_Excerpt provided_
------------------------------

# hole in steel hydraulic line



## wat (Nov 16, 2013)

I have a Ford 7108 front-end loader for my Ford tractor. Tried hooking it up today and there is a small hole (but a big leak under pressure!) in one of the steel lines that runs along the top of the bucket. Is there a way to patch this without having to replace the line. Assuming not, where can I go online to find parts. Got nowhere on my recent search. Thanks.


----------



## wjjones (May 28, 2010)

A patch would never hold with that kind of pressure but maybe someone could put new ends on it cheaper.


----------



## wat (Nov 16, 2013)

Thanks Wjones. I assumed as much.


----------



## wjjones (May 28, 2010)

wat said:


> Thanks Wjones. I assumed as much.




We use to have a place called Mr. hose here that could crimp new hydraulic line ends on for you. Do you know of anyone like that in your area? You might try a google search for your tractor FEL model#.


----------



## Thomas (Nov 1, 2006)

Just get you by until replacement,we use to cut the steel off at leak the slide piece of heavy hose and screw clamp tight.


----------



## wat (Nov 16, 2013)

*hole in hydraulic line*

Thanks Thomas. I was hoping that something like that might but me some time.


----------



## wjjones (May 28, 2010)

Yep it might hold for a little while. Do you have any measurements from the hose?


----------



## rockwood84 (Jan 8, 2013)

You can weld the hole using a flux core welder put two or three beads side by side where the hole is. Been there done that many times


----------



## tx_tequila (Jan 18, 2014)

you can Braze weld it if your not to close to the crimp end.

but be sure it is off the tractor and empty before trying any kind of weld.


----------



## Halifax (Oct 8, 2009)

Im not too fond of rubber fixes for hydrualics even though there are many out there still working with them. I would cut the small section out and put a compression fitting in. Just my thinking..


----------



## edwardgrey01 (May 17, 2014)

A repairs are not a good idea for any hydraulic systems. Get a new one, find a hydraulic shop that can make you a new steel line or replace it with a high quality hose. Yes you can repair it but not for long you will redo it again.


----------

------------------------------

_Supplied material_

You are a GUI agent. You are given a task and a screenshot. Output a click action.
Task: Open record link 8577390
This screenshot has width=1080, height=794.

------------------------------

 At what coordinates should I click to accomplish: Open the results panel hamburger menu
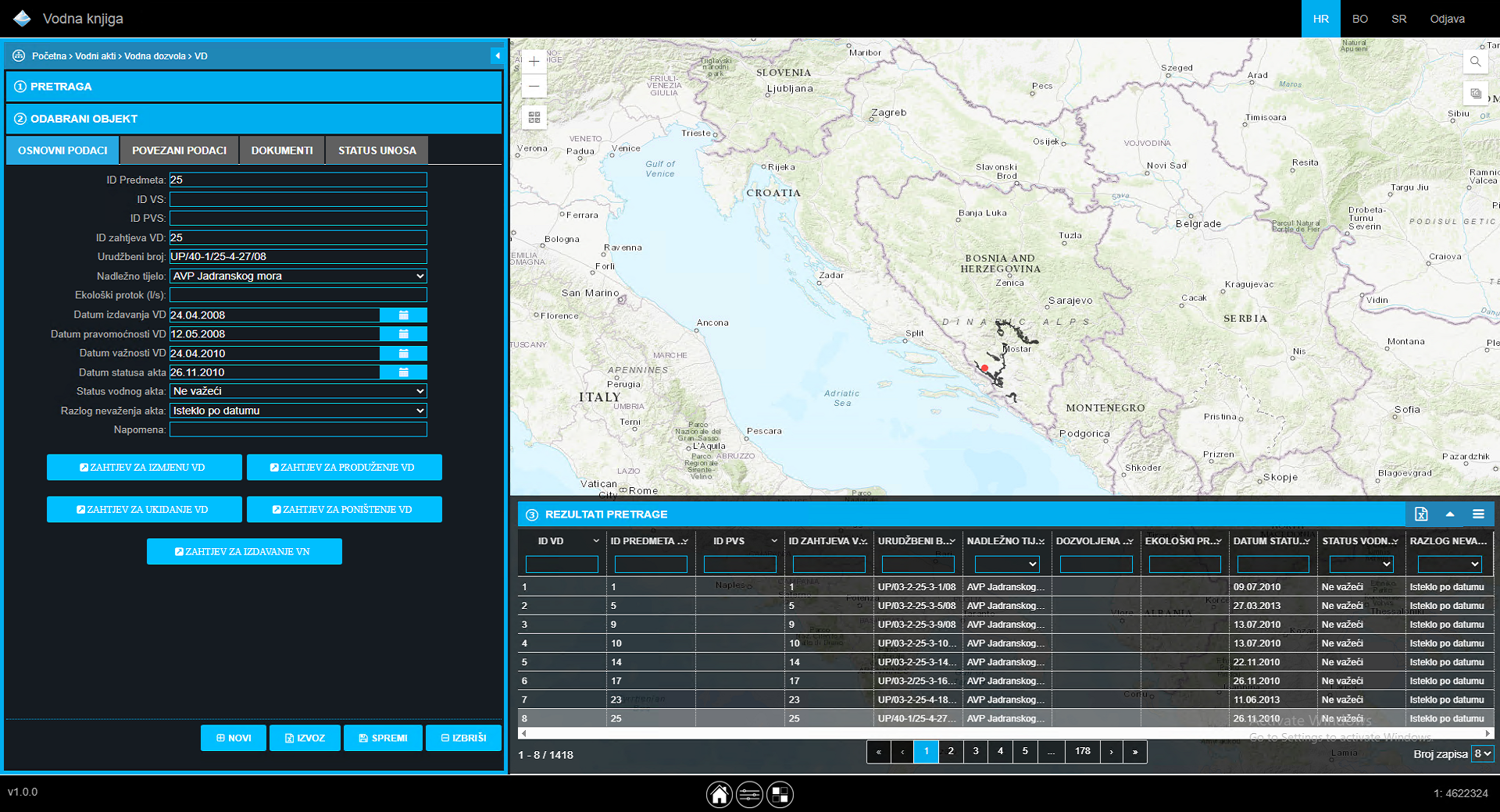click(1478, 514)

------------------------------

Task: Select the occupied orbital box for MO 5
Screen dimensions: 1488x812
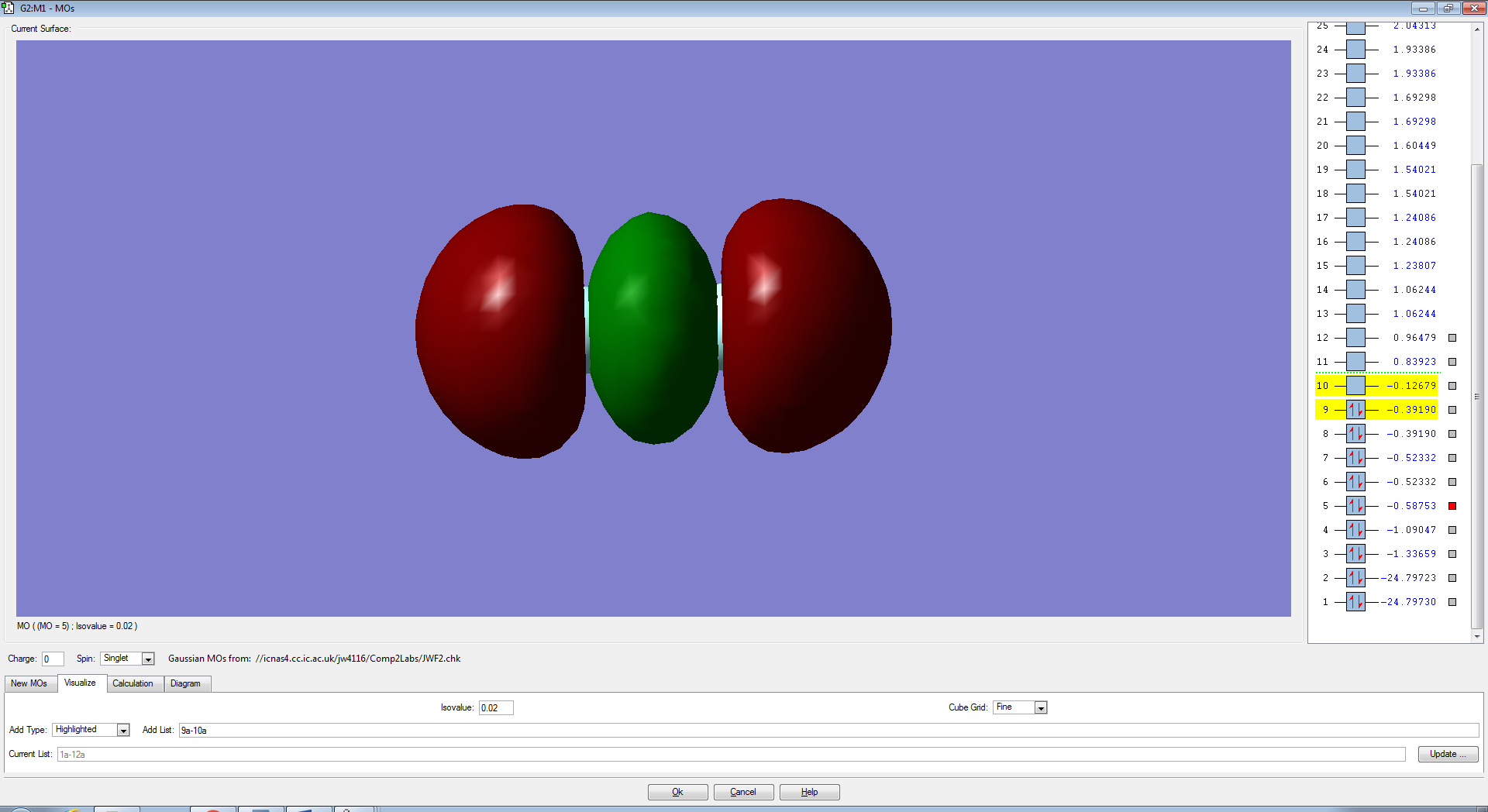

------------------------------

_Stated goal 1_
Answer these about the hydraulic line thread:
(a) What model of front-end loader does wat have?
(b) What kind of welder does rockwood84 say to use on the hole?
(c) After cutting the small section out, what would Halifax put in?
_Stated goal 2_
Print the records starting at the line that contains "You are a GUI" and ending at the line that contains "This screenshot has width=1080, height=794.", both included, with the wording unchanged.
The forum thread on the hydraulic line and the records have nothing to do with each other.

_Correct output 1_
(a) A Ford 7108.
(b) A flux core welder.
(c) A compression fitting.

_Correct output 2_
You are a GUI agent. You are given a task and a screenshot. Output a click action.
Task: Open record link 8577390
This screenshot has width=1080, height=794.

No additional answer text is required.